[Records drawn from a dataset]
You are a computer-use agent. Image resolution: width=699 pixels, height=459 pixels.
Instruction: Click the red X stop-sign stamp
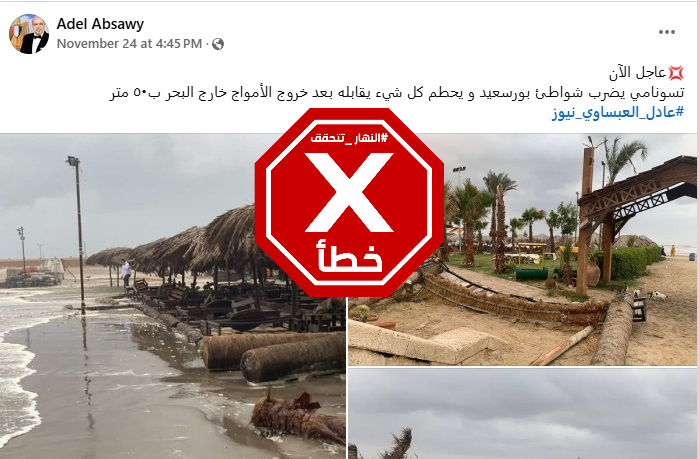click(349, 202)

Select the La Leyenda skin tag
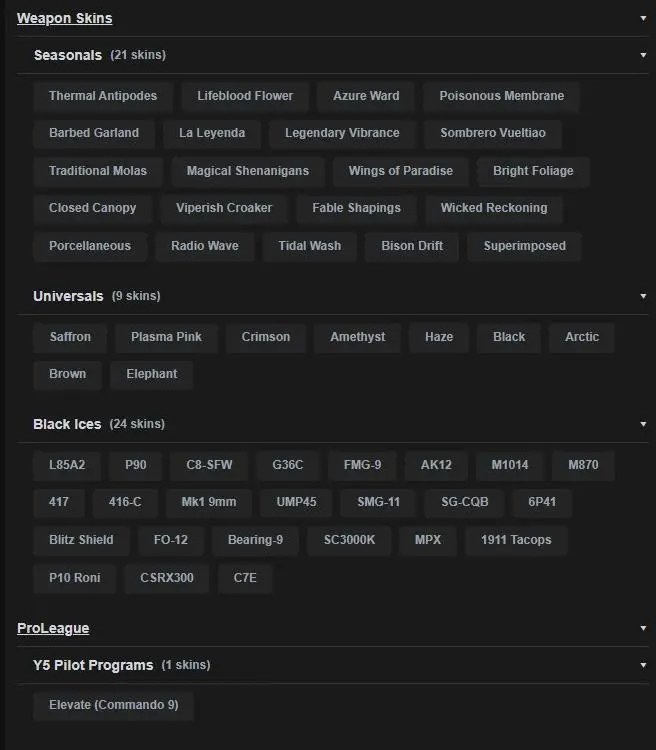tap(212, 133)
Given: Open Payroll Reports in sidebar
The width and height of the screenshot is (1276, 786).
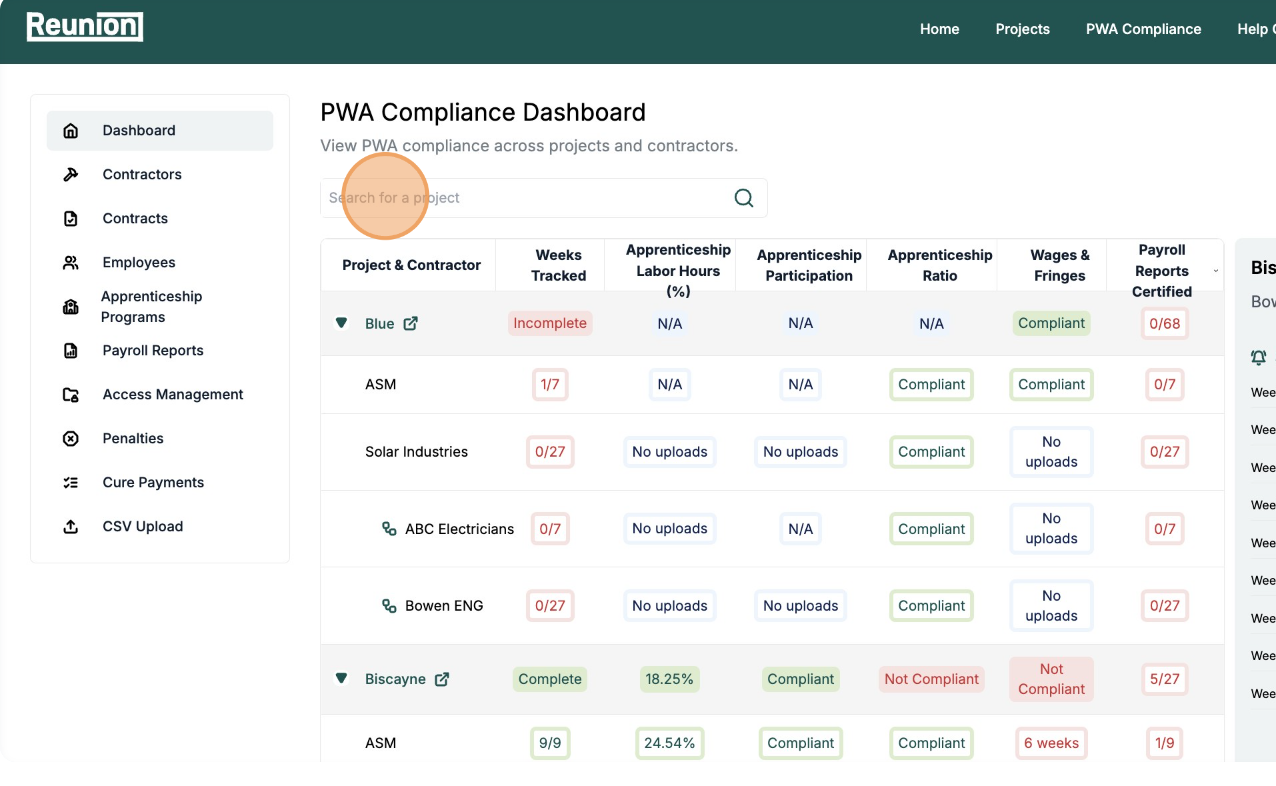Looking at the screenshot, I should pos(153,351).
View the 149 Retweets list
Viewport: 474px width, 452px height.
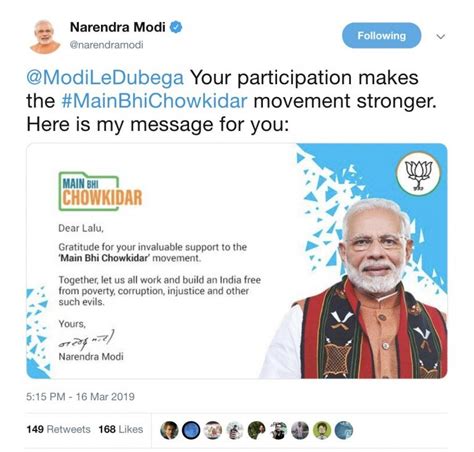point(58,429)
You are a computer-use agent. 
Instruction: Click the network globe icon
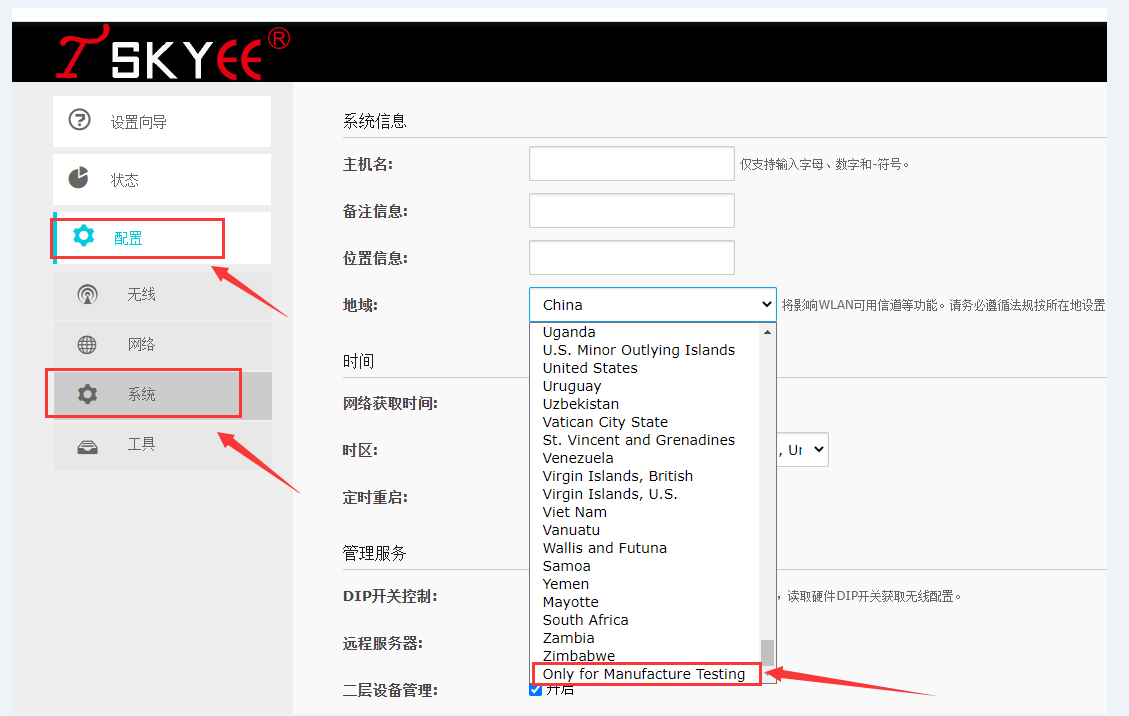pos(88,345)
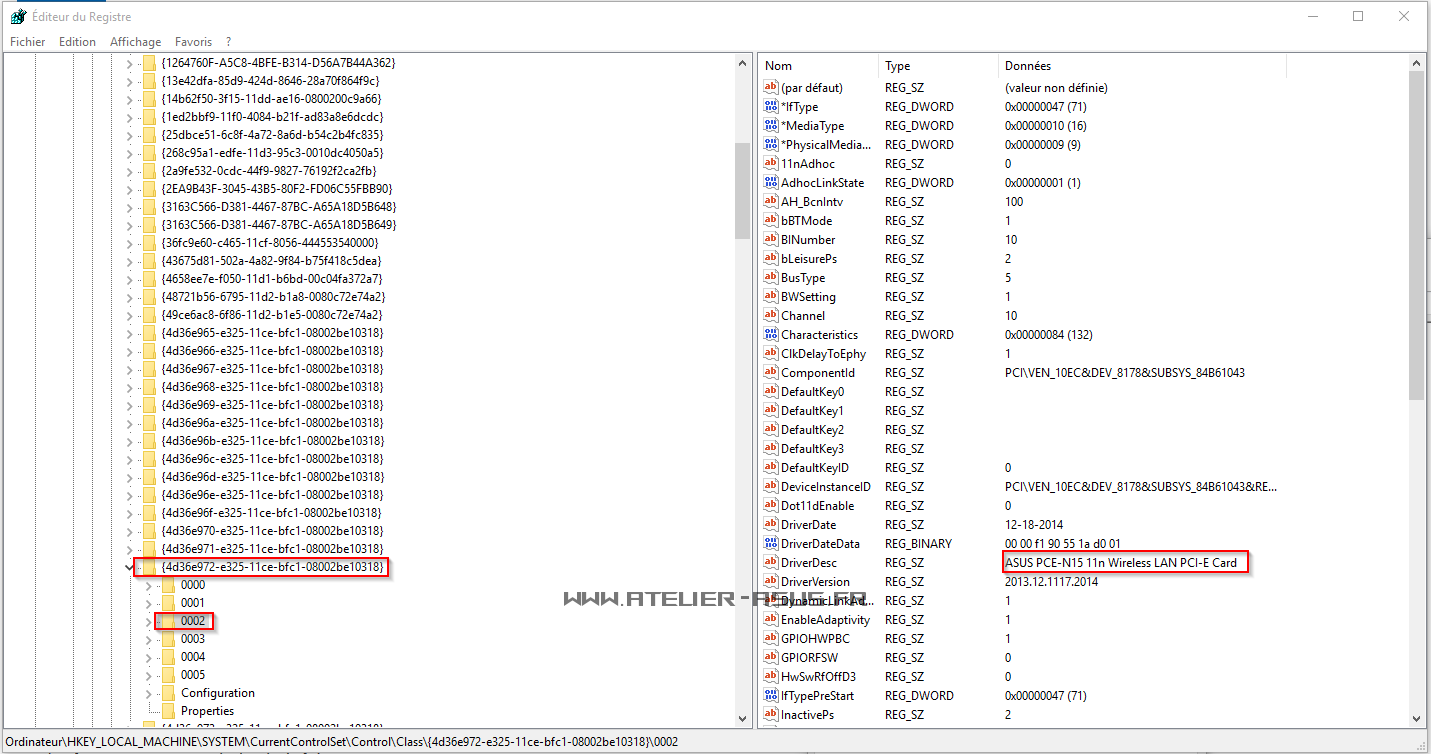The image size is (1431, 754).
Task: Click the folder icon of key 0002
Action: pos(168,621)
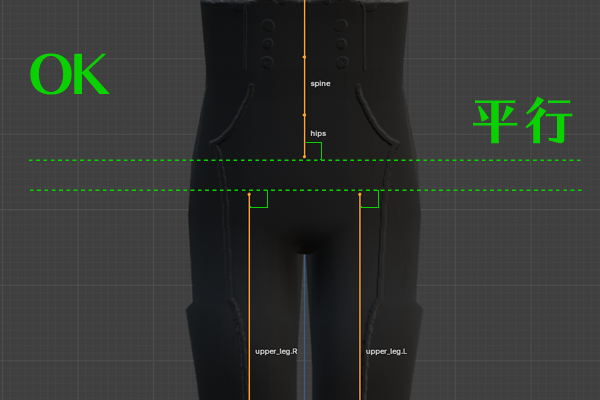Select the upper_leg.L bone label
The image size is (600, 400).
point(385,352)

What you will do>
Reproduce all lines above exactly. Leave the images out.

Written solution>
You are a computer-use agent. Image resolution: width=699 pixels, height=459 pixels.
Instruction: Click the red X stop-sign stamp
click(349, 202)

Select the La Leyenda skin tag
tap(212, 133)
Given: Open Payroll Reports in sidebar
The width and height of the screenshot is (1276, 786).
Looking at the screenshot, I should pos(153,351).
View the 149 Retweets list
Viewport: 474px width, 452px height.
point(58,429)
You are a computer-use agent. 
Instruction: Click the network globe icon
pos(88,345)
The image size is (1431, 754).
Task: Click the folder icon of key 0002
Action: pos(168,621)
Select the upper_leg.L bone label
The image size is (600, 400).
point(385,352)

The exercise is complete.